Only certain kinds of mistakes will make a contract void or voidable by equitable relief of the courts.
Meaning of a Mistake
A mistake in law is an error with respect to:
- Terms of the contract
- Subject matter of the contract
- Identities of the parties
- Nature of a signed document
Void vs. Voidable Contracts
- Void: The contract never comes into existence, and no rights or title pass to anyone.
- Voidable: The contract exists until set aside by a court; rights may pass to third parties before it is set aside.
Equitable Relief: A discretionary remedy first developed by the Court of Equity to undo an injustice.
Rescind/Set Aside: Undo or revoke a contract and return the parties as nearly as possible to their original position.
Rescission: An equitable remedy that rescinds/undoes a contract, putting both parties in their original situation.
In situations where a mistake is found, the contract is said to be void or voidable. The contract may still be rescinded, and title and/or possession will return to the seller.
The difference between void and voidable contracts is important if goods have been conveyed to an innocent third party for value (who paid) for the goods prior to the contract being set aside.
Equity determines that the innocent third party for value (ITPV) can usually keep the goods even though the original contract is rescinded.
Whether any given contract is void/voidable depends on three things:
1. The type of mistake (meaning of the words, subject matter and its existence or value, error in recording, identity of the parties, nature of the signed document)

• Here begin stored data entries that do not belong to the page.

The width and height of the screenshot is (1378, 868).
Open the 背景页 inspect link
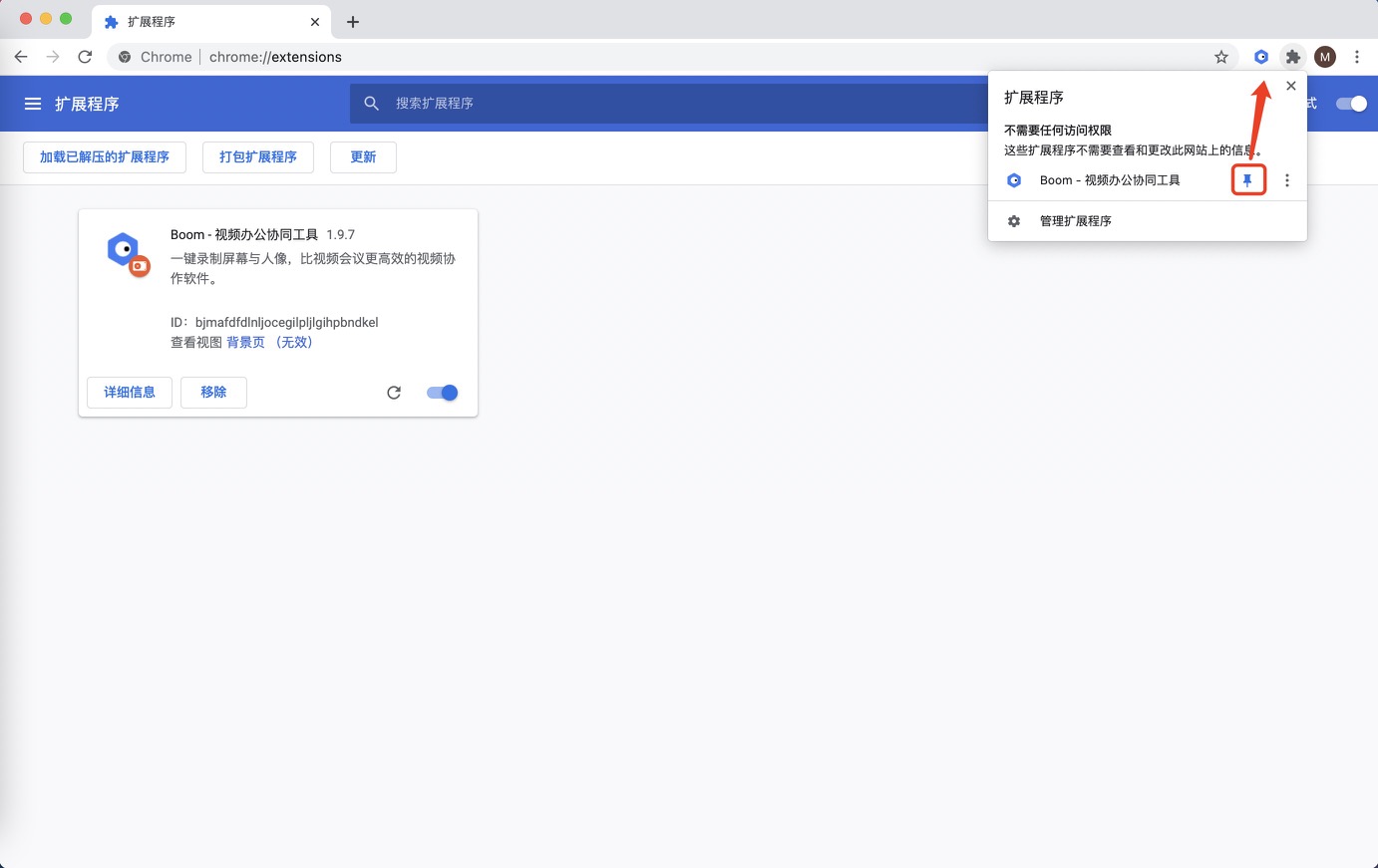click(x=245, y=342)
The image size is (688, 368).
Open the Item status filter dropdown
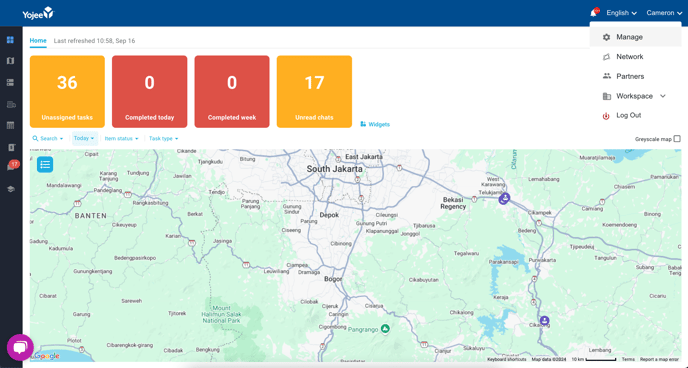[x=122, y=139]
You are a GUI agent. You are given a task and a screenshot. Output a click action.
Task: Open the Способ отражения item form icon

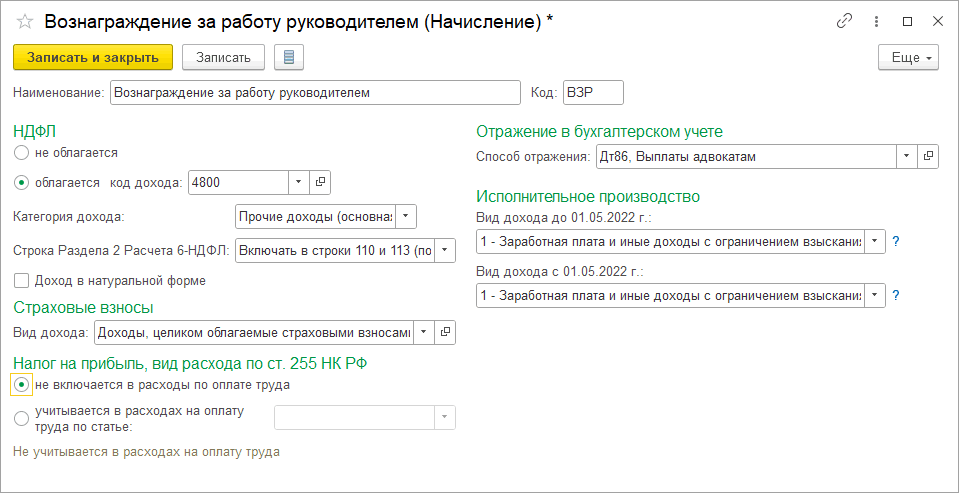point(928,157)
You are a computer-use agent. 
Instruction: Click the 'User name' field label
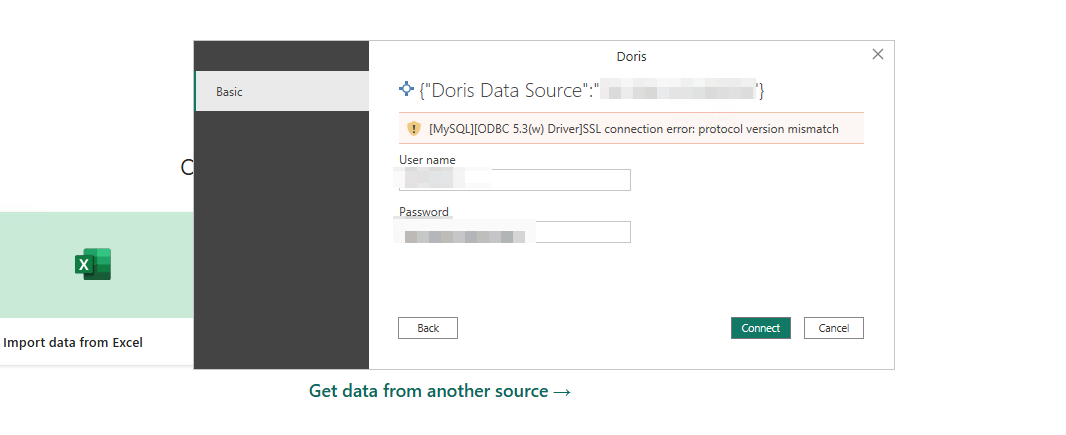pos(427,160)
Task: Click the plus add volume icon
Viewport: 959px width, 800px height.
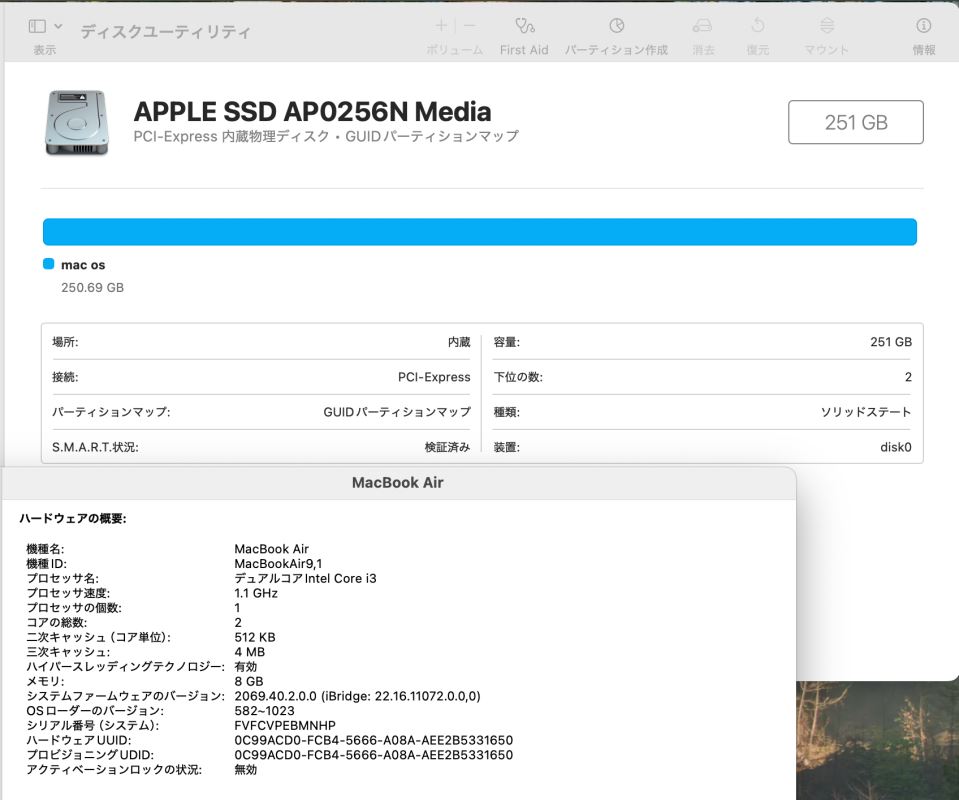Action: tap(441, 26)
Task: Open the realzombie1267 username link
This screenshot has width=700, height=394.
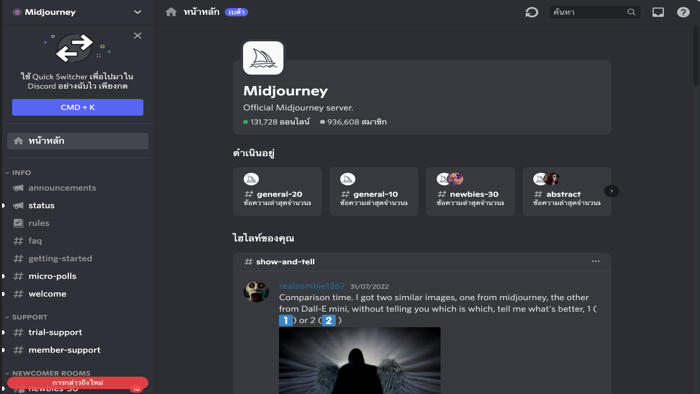Action: (x=312, y=286)
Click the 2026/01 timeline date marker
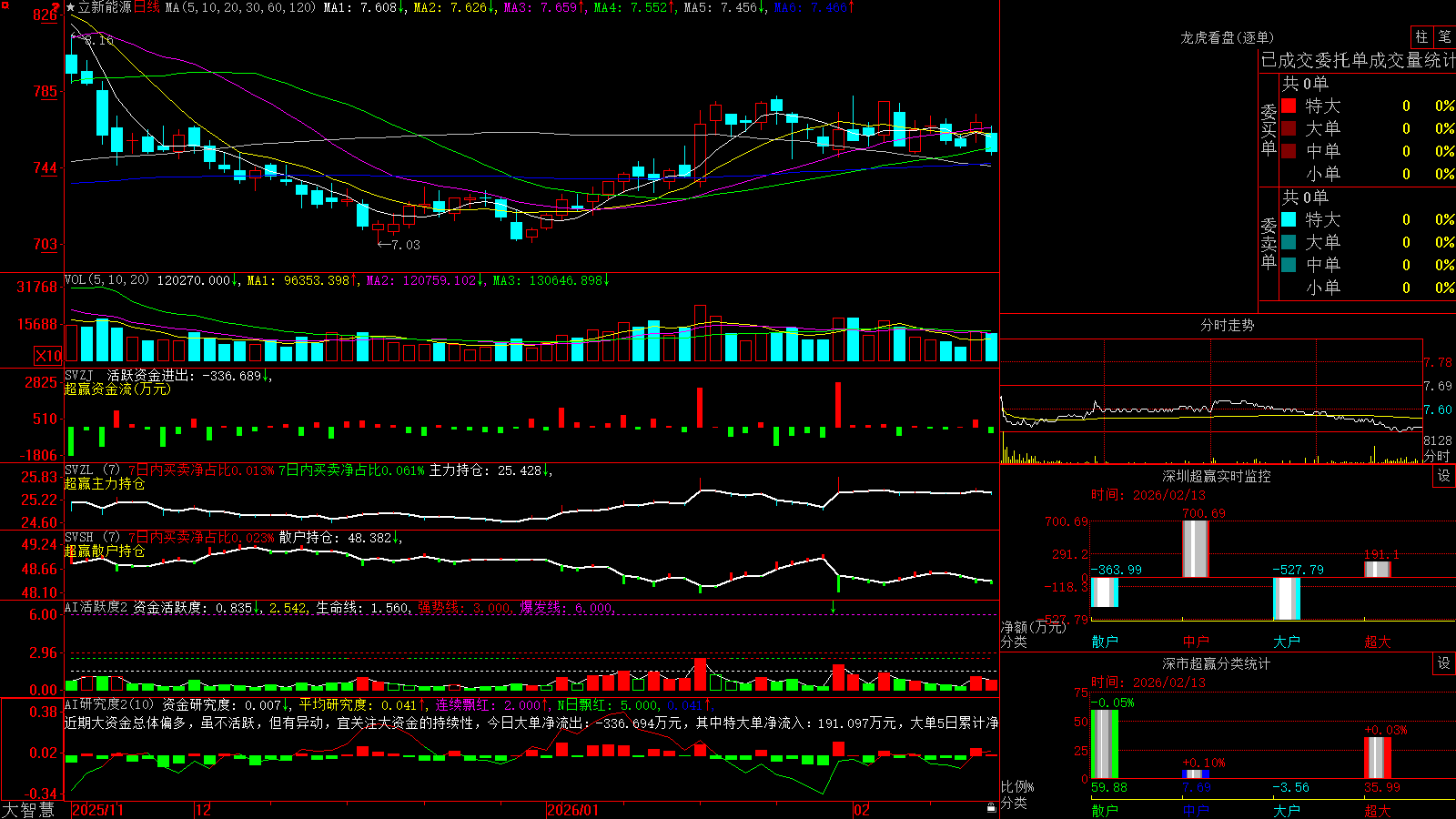 574,810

2. The reasonableness of the behavior
3. The understanding of the parties
Specific Types of Mistakes
Words Used Inadvertently
Mistakes about the terms of the contract may arise because one party may inadvertently use the wrong words in stating the terms (unilateral mistake). Relief is granted if the reasonable person would have recognized that a mistake was made (price absurdly low or unrelated to the range of prices in negotiation).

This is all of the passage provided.